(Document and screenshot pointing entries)

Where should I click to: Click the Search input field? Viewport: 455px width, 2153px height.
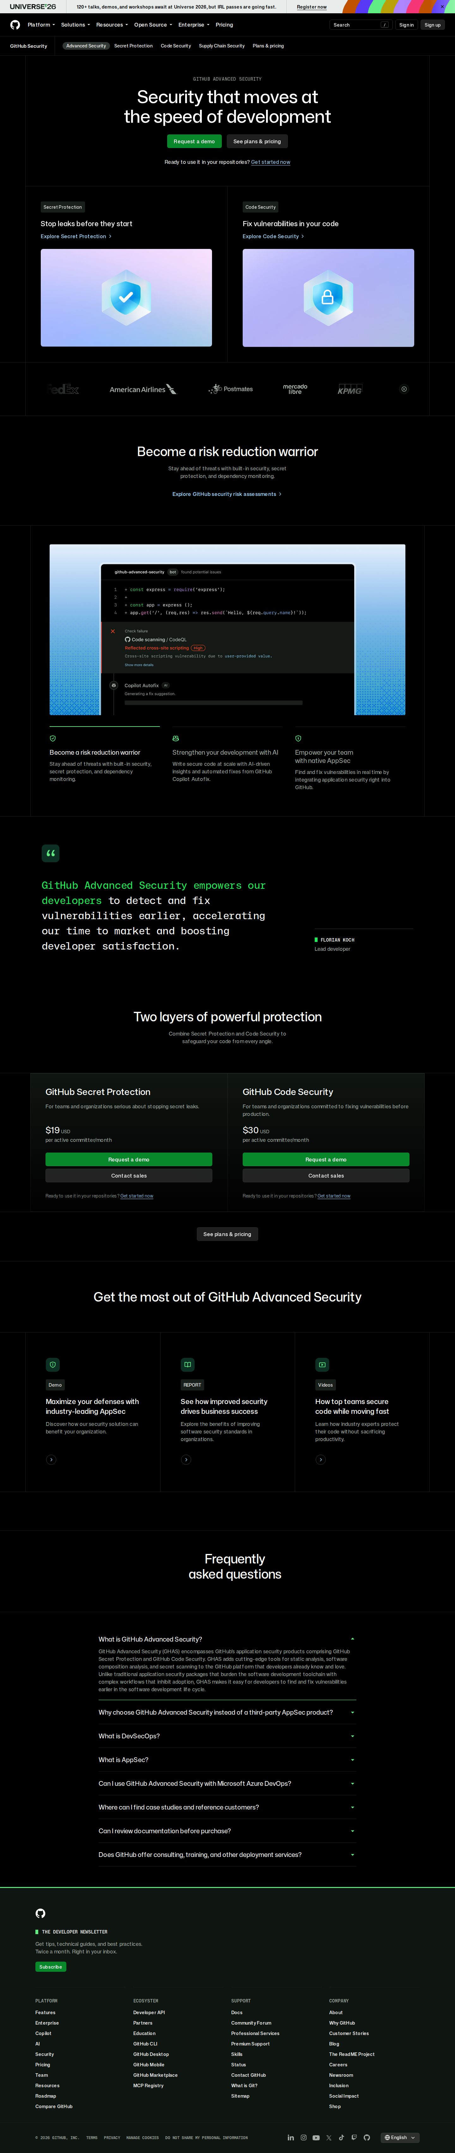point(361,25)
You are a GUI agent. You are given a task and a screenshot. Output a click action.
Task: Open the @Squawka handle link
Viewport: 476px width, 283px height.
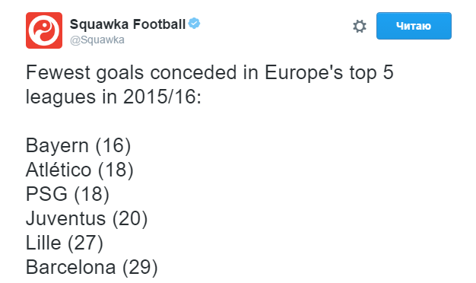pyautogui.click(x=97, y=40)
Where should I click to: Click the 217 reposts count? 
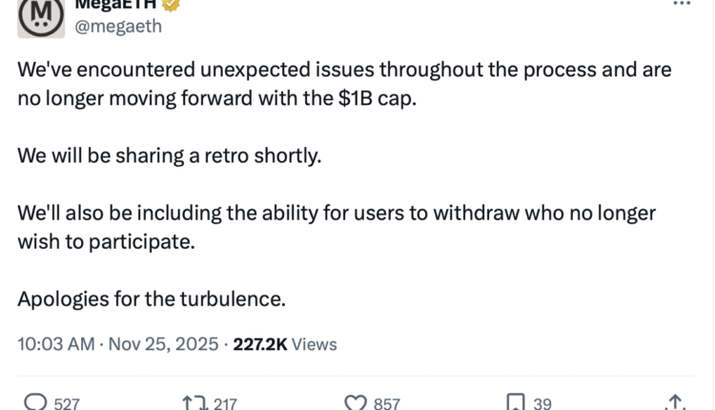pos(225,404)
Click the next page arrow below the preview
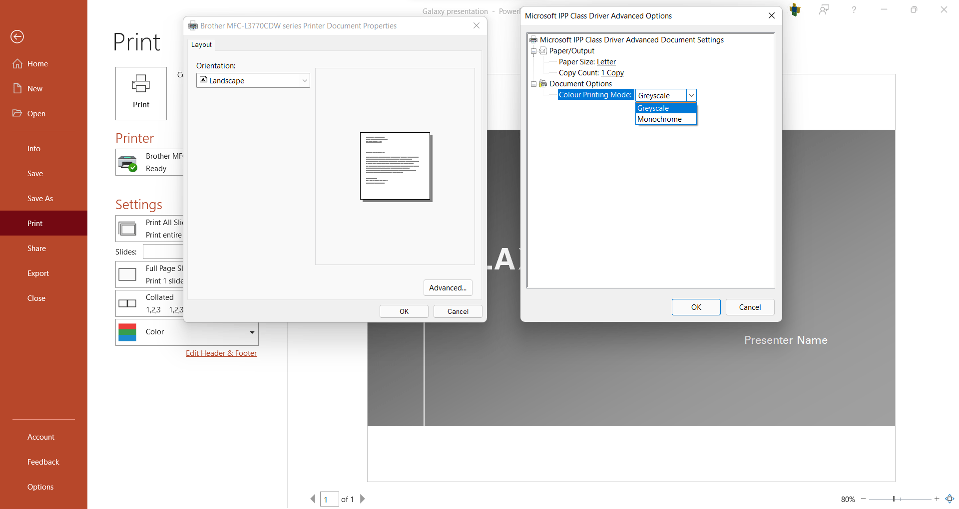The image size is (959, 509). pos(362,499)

▸ **What is expected**:
Copy out every line of the data above word for word, with the pictures omitted.

▸ **Solved exercise**:
Where should I click to: Click the Search input field? Viewport: 455px width, 2153px height.
point(361,25)
You are a GUI agent. You are given a task and a screenshot. Output a click action.
Task: Open the @Squawka handle link
Viewport: 476px width, 283px height.
pyautogui.click(x=97, y=40)
Where should I click to: Click the 217 reposts count? 
pos(225,404)
Click the next page arrow below the preview
The image size is (959, 509). pos(362,499)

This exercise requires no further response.